А они-то как раз и оставались в самом несомненном выигрыше, напоминая Владигору того самого горбуна, за грош подставлявшего свою изуродованную спину под доски и перья стряпчих, строчивших миллионные иски по заказам повздоривших вельмож. Князь с усмешкой смотрел, как Ракел разворачивает на ладони ветхую тряпицу и, вытряхнув на медный поднос полдюжины монеток, сперва пристально вглядывается в полустертые полукружья надписей и лишь затем раскладывает их по столбикам на краю подноса.

— Тебе, князь, я вижу, весело, — сказал как-то Ракел, заметив его усмешку, — а я за эти кружочки столько раз под смертью ходил, что и не упомню…

— Ты так внимательно их рассматриваешь, словно на них что-то записано, — сказал Владигор.

— А как же, князь! — воскликнул бывший наемник. — Вот, к примеру, тямга…

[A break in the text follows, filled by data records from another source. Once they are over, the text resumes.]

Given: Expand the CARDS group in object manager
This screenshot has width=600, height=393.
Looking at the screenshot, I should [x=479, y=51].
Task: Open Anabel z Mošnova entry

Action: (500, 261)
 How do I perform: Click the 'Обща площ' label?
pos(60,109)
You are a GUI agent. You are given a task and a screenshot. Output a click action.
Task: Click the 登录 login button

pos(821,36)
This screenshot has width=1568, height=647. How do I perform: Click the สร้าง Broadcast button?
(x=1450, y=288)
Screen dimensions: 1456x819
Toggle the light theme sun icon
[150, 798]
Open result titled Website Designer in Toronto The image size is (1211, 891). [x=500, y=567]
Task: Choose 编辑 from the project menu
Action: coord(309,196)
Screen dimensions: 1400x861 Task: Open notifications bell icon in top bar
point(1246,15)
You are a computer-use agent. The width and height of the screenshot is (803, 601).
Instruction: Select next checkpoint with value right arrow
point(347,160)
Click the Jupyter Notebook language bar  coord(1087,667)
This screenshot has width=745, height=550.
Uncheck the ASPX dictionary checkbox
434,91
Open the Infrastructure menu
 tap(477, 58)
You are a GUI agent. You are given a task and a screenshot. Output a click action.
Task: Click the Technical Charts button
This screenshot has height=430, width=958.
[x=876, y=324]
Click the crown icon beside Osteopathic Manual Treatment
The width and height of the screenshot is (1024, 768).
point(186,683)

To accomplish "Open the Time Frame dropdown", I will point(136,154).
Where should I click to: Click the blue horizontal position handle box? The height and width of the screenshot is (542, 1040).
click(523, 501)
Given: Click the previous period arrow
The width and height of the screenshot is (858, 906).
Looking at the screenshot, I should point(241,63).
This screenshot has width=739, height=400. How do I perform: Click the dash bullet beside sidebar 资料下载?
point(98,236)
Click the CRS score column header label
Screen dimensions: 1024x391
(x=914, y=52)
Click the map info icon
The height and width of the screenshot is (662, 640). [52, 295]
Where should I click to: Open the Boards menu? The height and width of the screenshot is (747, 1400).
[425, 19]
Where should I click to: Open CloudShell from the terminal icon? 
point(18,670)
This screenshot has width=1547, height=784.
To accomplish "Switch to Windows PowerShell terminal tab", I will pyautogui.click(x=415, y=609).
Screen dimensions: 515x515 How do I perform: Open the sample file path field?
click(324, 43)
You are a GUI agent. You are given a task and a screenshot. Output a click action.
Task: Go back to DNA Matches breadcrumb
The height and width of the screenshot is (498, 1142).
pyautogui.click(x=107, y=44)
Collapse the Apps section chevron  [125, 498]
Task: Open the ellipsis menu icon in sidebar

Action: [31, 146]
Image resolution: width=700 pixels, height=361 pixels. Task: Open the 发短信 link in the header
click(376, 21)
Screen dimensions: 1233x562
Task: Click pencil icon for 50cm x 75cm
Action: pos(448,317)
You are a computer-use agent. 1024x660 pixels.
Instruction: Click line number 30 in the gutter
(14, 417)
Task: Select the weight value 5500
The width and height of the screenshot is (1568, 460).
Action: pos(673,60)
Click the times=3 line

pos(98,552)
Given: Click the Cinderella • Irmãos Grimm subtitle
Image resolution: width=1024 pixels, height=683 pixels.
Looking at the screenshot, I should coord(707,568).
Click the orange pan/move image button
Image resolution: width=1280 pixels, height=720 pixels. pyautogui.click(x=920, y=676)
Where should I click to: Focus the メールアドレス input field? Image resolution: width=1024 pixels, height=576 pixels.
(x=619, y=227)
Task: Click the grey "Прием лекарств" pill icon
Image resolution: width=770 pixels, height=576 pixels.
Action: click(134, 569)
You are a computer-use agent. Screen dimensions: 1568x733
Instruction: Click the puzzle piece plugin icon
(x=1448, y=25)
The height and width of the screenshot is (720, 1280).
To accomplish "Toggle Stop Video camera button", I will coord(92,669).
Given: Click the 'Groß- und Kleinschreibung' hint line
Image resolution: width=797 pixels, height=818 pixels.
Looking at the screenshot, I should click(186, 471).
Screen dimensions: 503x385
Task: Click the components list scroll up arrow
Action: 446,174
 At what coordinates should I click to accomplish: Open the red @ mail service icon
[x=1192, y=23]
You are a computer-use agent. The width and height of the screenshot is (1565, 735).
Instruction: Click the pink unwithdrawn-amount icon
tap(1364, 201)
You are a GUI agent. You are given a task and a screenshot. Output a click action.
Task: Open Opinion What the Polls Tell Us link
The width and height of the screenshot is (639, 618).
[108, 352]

Ракел взял с ладони серебряный шестиугольник размером с ноготь большого пальца. С одной стороны монетка была украшена драконьей головой с молниями, извергающимися из распахнутой пасти, на другой был отчеканен изящный цветок с тремя изогнутыми лепестками.

— Это был великий император, — сказал он, указывая Владигору на дракона, — с востока его владения омывало море, на западе возвышались острые снежные пики, охранявшие императорских подданных не хуже драконьих зубов, южные пределы утопали в липких топях, кишевших ядовитыми змеями и крокодилами, а северная граница проходила по переднему краю безводной каменистой пустыни, откуда порой налетали черные песчаные смерчи. Они оседали на полях, погребая посевы под слоем жирной черной пыли, из которой выступали черепа и кости людей и животных. Человеческие черепа несли на себе следы рубленых ударов, что говорило о том, что при жизни они принадлежали воинам. Смерчи приносили разбитые конские копыта, но на них не было следов от подковных гвоздей, к тому же в осевшей пыли не находили стремян и обрывков вьючной упряжи, а без этих вещей вражеские полчища не могли преодолеть пустыню и неизбежно гибли в изнурительных переходах. Глядя на принесенные смерчем останки, император и его любимая жена (Ракел перевернул монету и указал Владигору на серебряный цветок) радовались, — так радуется чернь при виде медведя, прикованного к столбу и в бессильной ярости грызущего свои оковы. Но мать императора любила другого сына, прижитого ею от смазливого постельничего в то время, когда ее муж подавлял мятеж свободолюбивых горцев. Ублюдка сразу же после появления на свет передали в гарем, где он должен был затеряться среди множества младенцев, в чьих жилах тоже текла кровь императора. Но он не затерялся: по приказу императрицы одна из отставленных жен умертвила своего мальчика, подставив его под укус кобры, и под покровом ночи подменила спящего сына постельничего еще теплым, но уже вздутым от жары и яда трупиком. Мало того — боясь, что при вступлении на престол юный император прикажет умертвить всех своих братьев, императрица тайком перевела мальчика на половину, где воспитывались девочки, которым ничто не угрожало.